Top of TEXT FOR ANALYSIS

= Kieron Quirke =

English writer

Kieron Quirke is an English writer.

==Early life==
Quirke was educated at King Edward's School, Birmingham and the Junior Royal Academy of Music.

Quirke attended Merton College, Oxford. He was Librarian of the Oxford Union and left with a Double First in Classics. He is a member and former Scholar of Inner Temple

==Journalism==
FT Young Critic of the Year in 2003, Quirke wrote on theatre for the Evening Standard before he made it as a TV writer.

==Television==
Quirke wrote television for many years with Robin French. Their early output included work on children's drama I Dream, and the comedy sketch show, Man Stroke Woman.

Quirke and French created Roommates, a new sitcom which premiered on ABC Family on 23 March 2009. Their eight-part drama Trinity appeared on British television from September 2009. They were nominated amongst the Hot Shot Writers of 2008 by Broadcast magazine.

In 2012 the sitcom Cuckoo, created and written by Quirke and French, aired on BBC Three. It ran to five series on BBC3 and BBC1.

Quirke created and wrote the BBC TV sitcom, Defending the Guilty, which premiered in 2019. A second series was commissioned, but later cancelled due to the COVID-19 pandemic.

He has recently co-written This England with Michael Winterbottom, which premiered on Sky Atlantic on 28 September 2022.

Bottom of TEXT FOR ANALYSIS
Top of DATA TO EXAMINE

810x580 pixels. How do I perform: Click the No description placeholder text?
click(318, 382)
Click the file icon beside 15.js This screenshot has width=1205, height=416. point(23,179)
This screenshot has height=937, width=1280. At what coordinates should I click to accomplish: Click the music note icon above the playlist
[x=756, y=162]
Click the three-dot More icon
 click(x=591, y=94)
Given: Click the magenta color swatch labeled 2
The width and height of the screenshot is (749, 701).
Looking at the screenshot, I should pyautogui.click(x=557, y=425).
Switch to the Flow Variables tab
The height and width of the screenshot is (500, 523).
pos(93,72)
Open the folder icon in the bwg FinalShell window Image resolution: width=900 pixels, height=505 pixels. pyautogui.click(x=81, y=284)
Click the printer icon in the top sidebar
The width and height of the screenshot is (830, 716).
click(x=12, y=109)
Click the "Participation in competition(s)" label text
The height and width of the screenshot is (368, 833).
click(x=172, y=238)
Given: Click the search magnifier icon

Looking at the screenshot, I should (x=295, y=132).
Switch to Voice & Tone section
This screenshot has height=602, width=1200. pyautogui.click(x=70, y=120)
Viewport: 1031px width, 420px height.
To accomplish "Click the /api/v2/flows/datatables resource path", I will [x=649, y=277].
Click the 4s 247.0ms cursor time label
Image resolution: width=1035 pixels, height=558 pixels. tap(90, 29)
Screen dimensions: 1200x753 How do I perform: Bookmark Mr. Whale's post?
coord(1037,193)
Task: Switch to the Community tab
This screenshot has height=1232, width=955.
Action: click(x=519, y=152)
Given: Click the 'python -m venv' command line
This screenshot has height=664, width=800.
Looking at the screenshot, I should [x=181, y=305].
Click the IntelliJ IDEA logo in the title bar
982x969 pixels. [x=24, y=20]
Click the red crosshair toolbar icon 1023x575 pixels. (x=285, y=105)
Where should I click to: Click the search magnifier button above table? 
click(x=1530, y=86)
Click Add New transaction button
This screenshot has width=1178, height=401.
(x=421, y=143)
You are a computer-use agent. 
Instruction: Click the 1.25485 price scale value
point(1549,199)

Bottom of DATA TO EXAMINE

WHAT YOU WILL DO: Put this sentence from the Kieron Quirke article into Spanish: "In 2012 the sitcom Cuckoo, created and written by Quirke and French, aired on BBC Three."

OUTPUT OF THE EXERCISE: En 2012, la comedia de situación Cuckoo, creada y escrita por Quirke y French, se emitió en BBC Three.